These observations highlight another long-standing issue as to the nature of a motor complete injury. Some evidence suggests that most of the individuals with clinically motor complete paralysis do not have a complete anatomical separation of the proximal and distal ends of the spinal cord at the site of the lesion [6]. The absence of a clear functional dichotomy of a spinally complete and incomplete injury has been demonstrated to be dependent on the thoroughness and procedures of the clinical examination. For example, in individuals that are considered to be motor complete based on a standard clinical assessment, a more detailed assessment can reveal some residual motor function [7]. Thus, from a functional perspective, there are probably gradations of completeness of the injury that can easily remain undetected. Could remaining descending axons that cross the lesion be ‘reawakened’, and if so, what is the mechanism? Such a scenario would emphasize the importance of there being some remaining anatomical continuity of axons across the lesion, even though they may have no remaining functionally detectable synaptic function before the epidural stimulation began. On the other hand, they could have some remaining function, but the magnitude of the synaptic events that remain may be insufficient to be manifested in any recognizable clinical assessment. Perhaps, when voluntary control was recovered in the presence of stimulation, the epidural stimulation modulated the circuitry to a higher level of excitability, which allowed for some residual descending motor input to exceed the motor threshold of some motor neurons. However, even if this was the case there had to be some fundamental reorganization of the supraspinal and/or spinal circuitry that occurred after months of stimulation and training. Or was the recovery of voluntary control attributable to a combination of stimulation and repeated voluntary efforts generated simultaneously that induced axons to grow through or around the lesion and make functional connections in the proximal stump? If this did occur, then a remarkable ability of the descending axons to form functional connections to interneurons (probably propriospinal neurons) that can then generate coordinated movements is rather impressive and certainly encouraging.
Future challenges
As it currently stands, the rate at which we can significantly improve levels and kinds of recovery is simply a function of how rapidly we can tackle the following challenges: first, develop a stimulating device that has sufficient flexibility and control of the parameters needed to fine-tune motor responses. Second, develop machine-learning algorithms that will provide the capability to rapidly identify the appropriate stimulation parameters to achieve a given motor response in a given individual with a given injury at a given time in their postinjury period. Third, develop electrode arrays that can take advantage of the localization of select clusters of interneurons that control specific motor pools and their respective muscles. Fourth, develop a brain–machine–spinal cord interface that can be controlled by the subject to select and fine-tune all motor responses online. Fifth, develop robotic devices that can provide useful, real-time feedback on performance, as well as design robotics that function more effectively as a more integrated component of the biological systems that are being controlled and trained. Six, determine whether these interventions could be useful in improving neuromotor performance following movement disorders having different origins. Seven, develop rehabilitative devices that can be used at home so that interventions can be incorporated into one’s daily life.

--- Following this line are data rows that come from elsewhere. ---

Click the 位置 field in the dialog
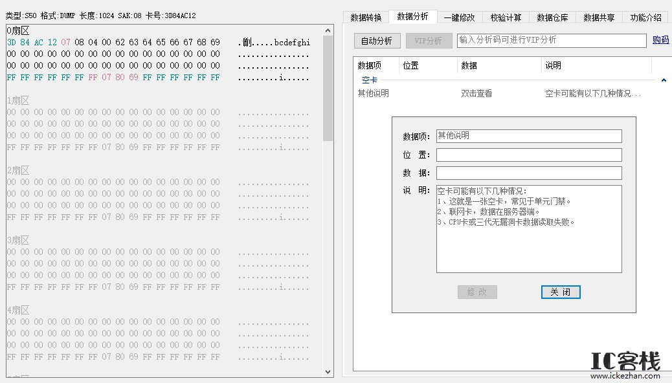The height and width of the screenshot is (383, 672). click(x=528, y=155)
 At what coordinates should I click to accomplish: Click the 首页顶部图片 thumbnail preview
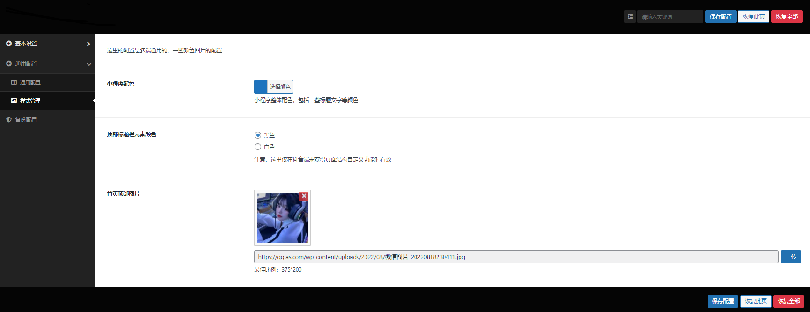coord(282,218)
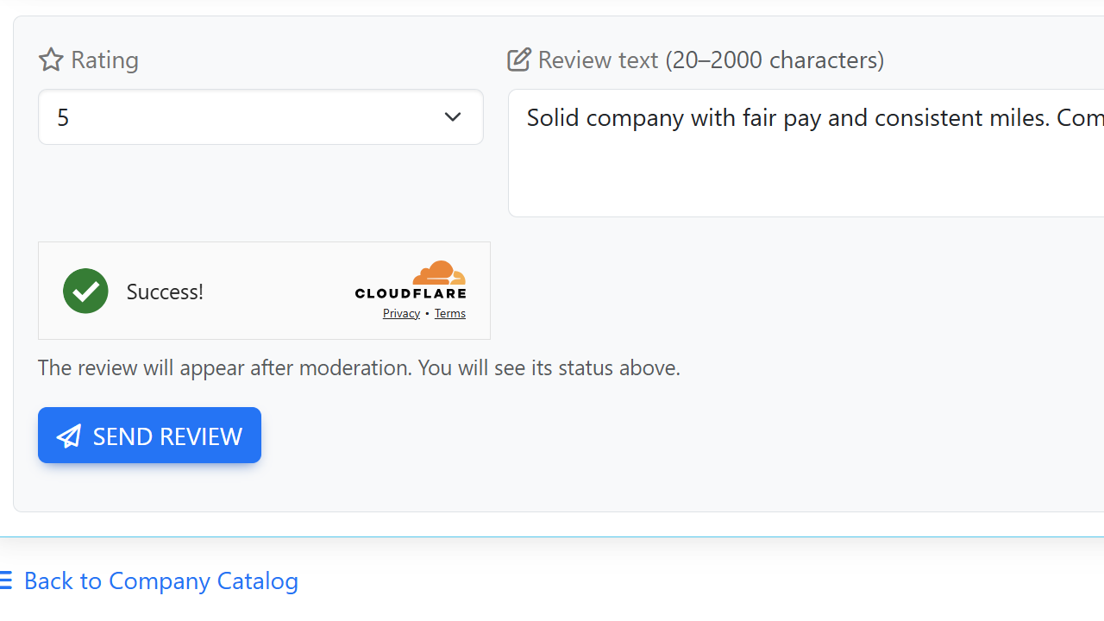Screen dimensions: 1104x621
Task: Click the Success! status text
Action: pos(165,292)
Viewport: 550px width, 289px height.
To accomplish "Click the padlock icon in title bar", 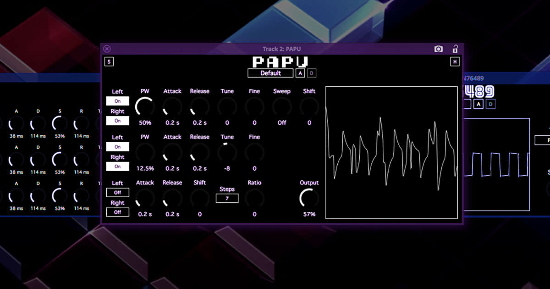I will [x=455, y=49].
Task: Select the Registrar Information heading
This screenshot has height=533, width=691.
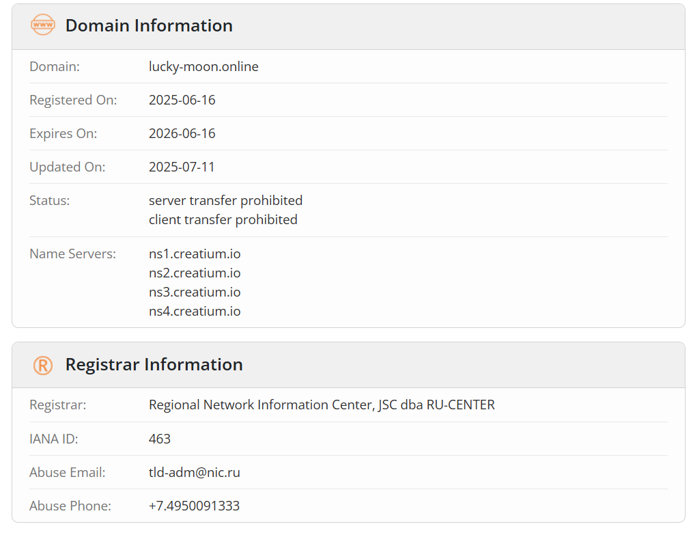Action: click(154, 365)
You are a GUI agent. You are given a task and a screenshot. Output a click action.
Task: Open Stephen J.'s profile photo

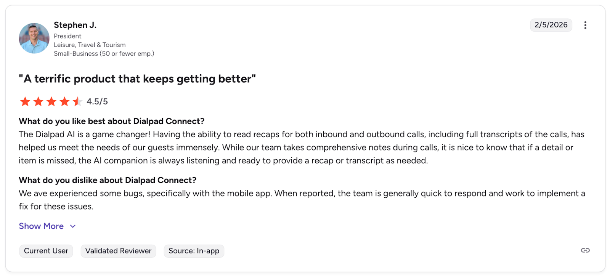tap(34, 38)
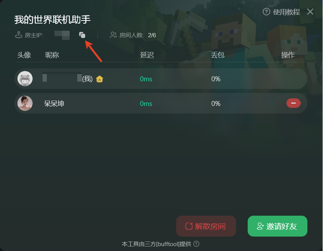Open my own bear avatar
Viewport: 323px width, 251px height.
25,79
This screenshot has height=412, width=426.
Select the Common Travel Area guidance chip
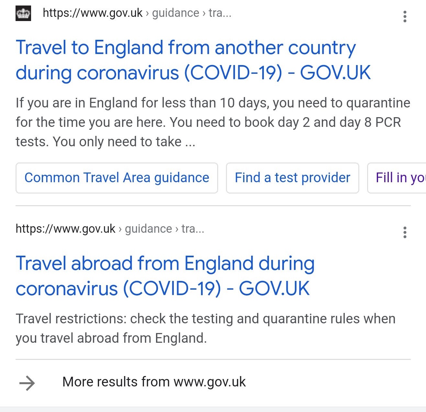(x=117, y=178)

In summary, the viewpoint that little can be done to improve motor function after spinal cord injury, that the rehabilitative efforts needed to regain function are too time-consuming and expensive, that the gains are too small to be clinically important, and that biological bases of recovery in animal models of motor dysfunctions have minimal or no relevance to humans, all seem conceptually and scientifically part of the past, not the present. It is time to revisit the assumption that progress toward developing clinically effective treatments (which in some circles has come to mean ‘evidence-based medicine’) must follow a single path and procedure that includes identifying a single primary clinical outcome measure (which is often semiquantitative at best) to represent intervention effectiveness and that data only derived from a double-blind design can be used as evidence. Perhaps a thorough and quantitative assessment of multiple parameters of a highly integrative system, such as the human in real life conditions, would be more enlightening than a soft measure of one parameter on a large number of patients, at least in the earlier phase of establishing ‘clinical effectiveness’. The Lancet article serves as an example [1]. With such multisystem changes, how can one select a primary outcome from the multiple and highly significant observations made on this one individual?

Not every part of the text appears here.